Skip to main content.
home | support | download

Back to List Archive

Re: index pdf files with spider.pl

From: Bill Moseley <moseley(at)not-real.hank.org>
Date: Wed May 07 2003 - 20:27:08 GMT
On Wed, May 07, 2003 at 11:31:09AM -0700, Jean Mao wrote:
> Hello, I was trying to index pdf files on our webserver but failed.

"Failed" is only one notch above "doesn't work" for descriptive terms... ;)

> swish-e -c biowulf.conf -S prog -v 0 -f biowulf.index
> 
> the biowulf.conf I used looks like this:
> 
> IndexDir ./prog-bin/spider.pl
> # Tell the spider what to index.
> ReplaceRules remove "http://"

> SwishProgParameters default http://biowulf.nih.gov

The "default" setting for spider only fetches text.html, for example using "default" I get a
message like:

  http://localhost/test.pdf application/pdf != (text/html text/plain)

I do not know if that's your problem or not.

Now, trying with a PDF at your site I get something different:

moseley@bumby:~$ swish-e -c f.conf  -T indexed_words -S prog
Indexing Data Source: "External-Program"
Indexing "/home/moseley/swish-e/prog-bin/spider.pl"
/home/moseley/swish-e/prog-bin/spider.pl: Reading parameters from 'default'

Summary for: http://biowulf.nih.gov/pbsdoc/pbs_user_guide.pdf
Unique URLs: 1  (1.0/sec)
Removing very common words...
no words removed.
Writing main index...
err: No unique words indexed!
.

First let's see if I can fetch the document:

moseley(at)not-real.bumby:~$ wget http://biowulf.nih.gov/pbsdoc/pbs_user_guide.pdf
--12:58:18--  http://biowulf.nih.gov/pbsdoc/pbs_user_guide.pdf
           => `pbs_user_guide.pdf'
Resolving biowulf.nih.gov... done.
Connecting to biowulf.nih.gov[128.231.2.11]:80... connected.
HTTP request sent, awaiting response... 403 Forbidden
12:58:18 ERROR 403: Forbidden.

Ignoring that problem, what you need is a spider configuration that knows what to do with 
PDF files.  In the prog-bin directory is SwishSpiderConfig.pl.  That has examples of what 
you can do.

(This will be easier in the next release of swish.)
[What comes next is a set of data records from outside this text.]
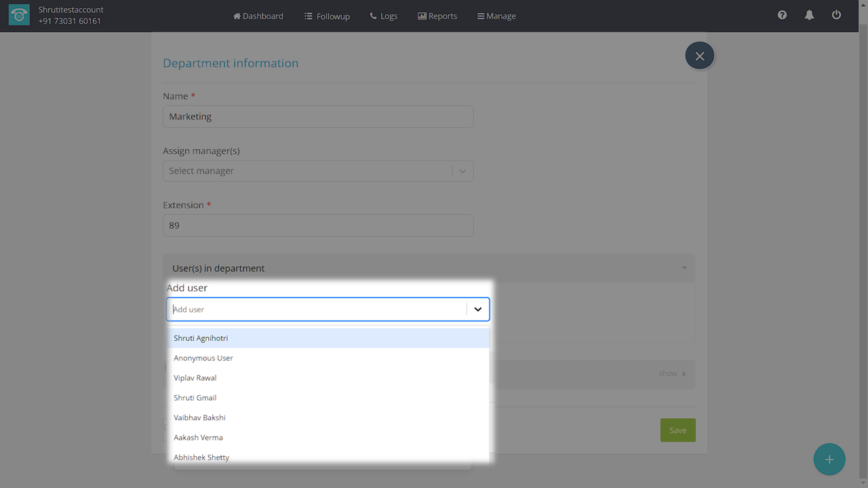Screen dimensions: 868x488
Task: Select Vaibhav Bakshi option
Action: (x=199, y=418)
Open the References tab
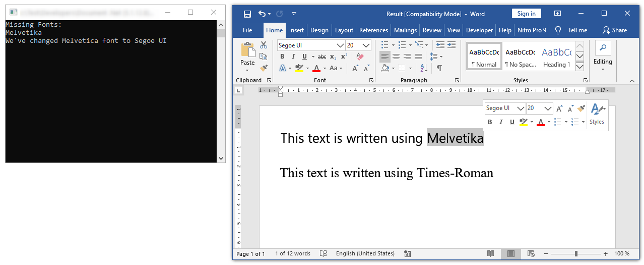The width and height of the screenshot is (644, 265). click(373, 30)
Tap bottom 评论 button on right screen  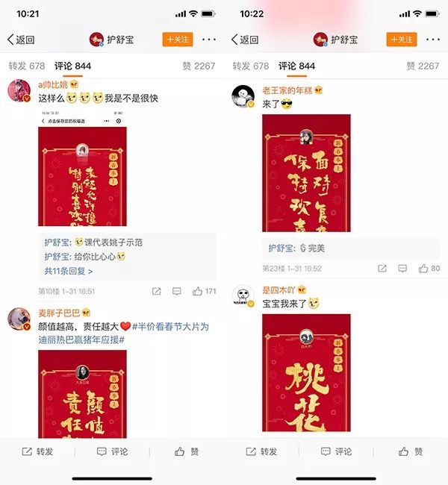click(x=336, y=451)
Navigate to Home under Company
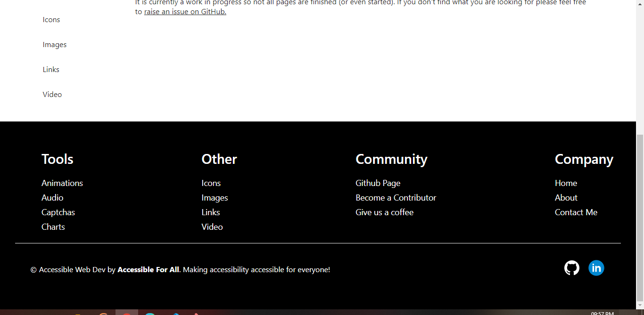Viewport: 644px width, 315px height. (566, 183)
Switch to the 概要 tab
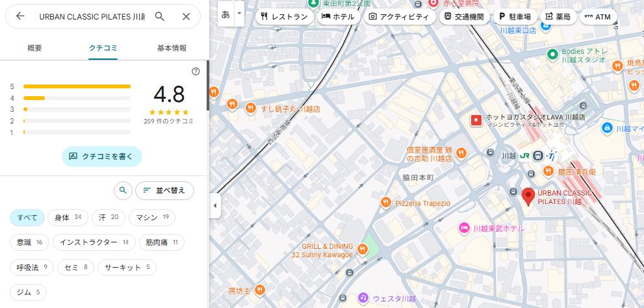Screen dimensions: 644x308 point(34,48)
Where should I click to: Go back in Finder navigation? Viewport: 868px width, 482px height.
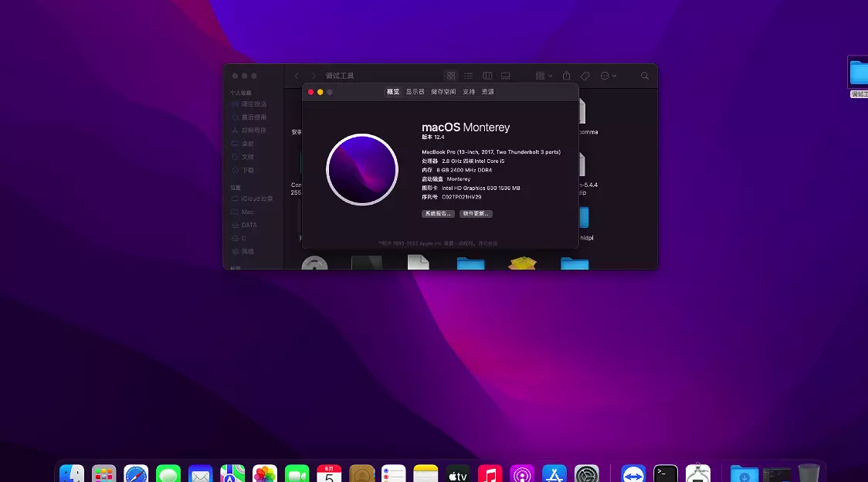(297, 76)
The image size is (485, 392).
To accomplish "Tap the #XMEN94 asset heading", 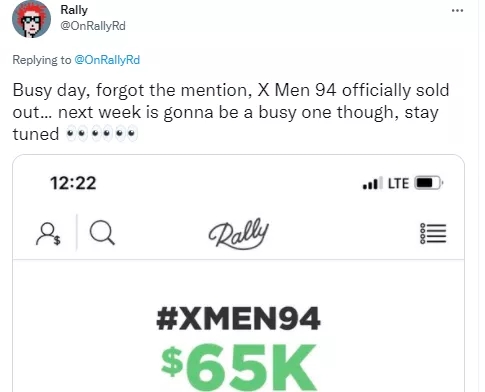I will coord(238,319).
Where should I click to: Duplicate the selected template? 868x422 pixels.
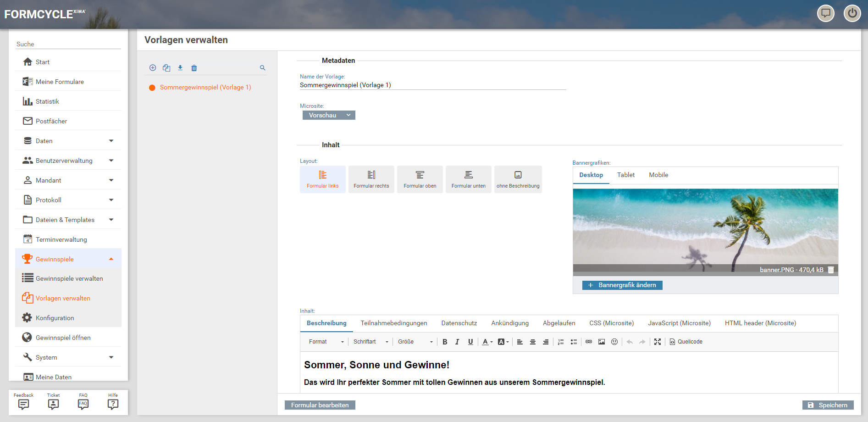point(166,68)
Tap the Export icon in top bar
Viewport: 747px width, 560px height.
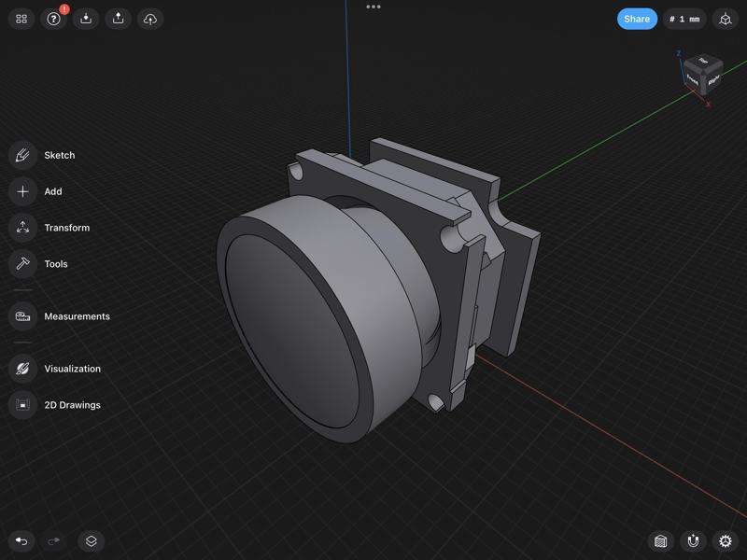(118, 19)
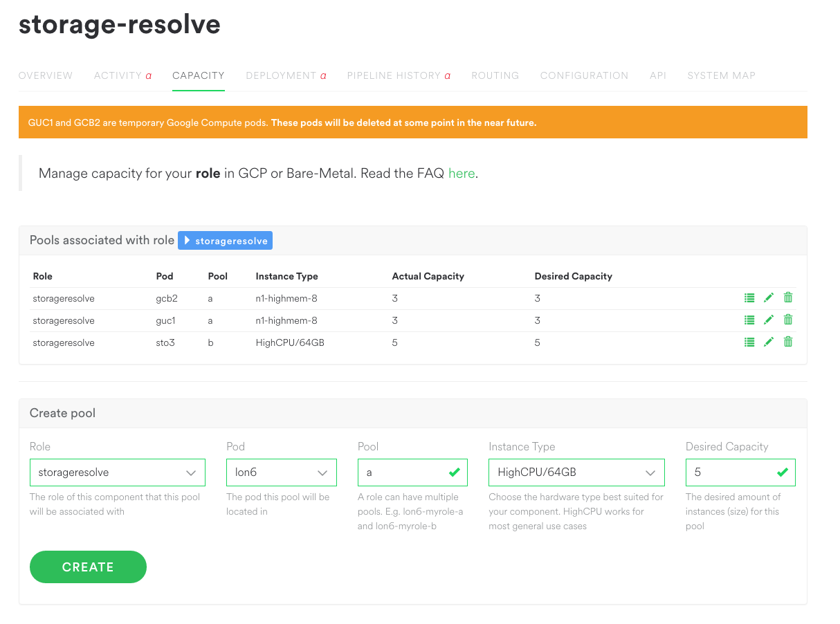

Here's a complete config you can modify.  The command I'm using is:

  $ swish-e -c f.conf -S prog

f.conf
------

$ cat f.conf

IndexDir /home/moseley/swish-e/prog-bin/spider.pl

ReplaceRules remove "http://"

SwishProgParameters spider.conf

IndexContents HTML* .html .htm .pdf
DefaultContents HTML*
StoreDescription HTML* <body> 200000
MetaNames swishdocpath swishtitle

spider.conf
----------

This is basically just a trimmed down version of the example in SwishSpiderConfig.pl

$ cat spider.conf

# so can find the pdf2html and doc2txt modules

use lib '/home/moseley/swish-e/prog-bin';

@servers = (

    {
        base_url    => 'http://localhost/apache/verhey.pdf',
        agent       => 'swish-e spider http://swish-e.org/',
        email       => 'spider@hank.org',

        # limit to only .html files
        test_url    => sub { $_[0]->path =~ /\.html?$/ },

        delay_min   => .0001,
        keep_alive  => 1,         # enable keep alives requests

        test_url        => sub { $_[0]->path !~ /\.(?:gif|jpeg)$/ },

        test_response   => sub {
            my $content_type = $_[2]->content_type;
            my $ok = grep { $_ eq $content_type } qw{ text/html text/plain application/pdf  application/msword };
            return 1 if $ok;

            print STDERR "$_[0] wrong content type ( $content_type )\n";
            return;
        },

        filter_content  => [ \&pdf, \&doc ],
    },
);    
    

use pdf2html;  # included example pdf converter module
sub pdf {
   my ( $uri, $server, $response, $content_ref ) = @_;

   return 1 unless $response->content_type eq 'application/pdf';

   # for logging counts
   $server->{counts}{'PDF transformed'}++;

   $$content_ref = ${pdf2html( $content_ref, 'title' )};
   $$content_ref =~ tr/ / /s;
   return 1;
}

use doc2txt;  # included example pdf converter module

sub doc {
   my ( $uri, $server, $response, $content_ref ) = @_;

   return 1 unless $response->content_type eq 'application/msword';

   # for logging counts
   $server->{counts}{'DOC transformed'}++;

   $$content_ref = ${doc2txt( $content_ref )};
   return 1;
}

# Must return true...

1;




-- 
Bill Moseley
moseley@hank.org
Received on Wed May 7 20:27:47 2003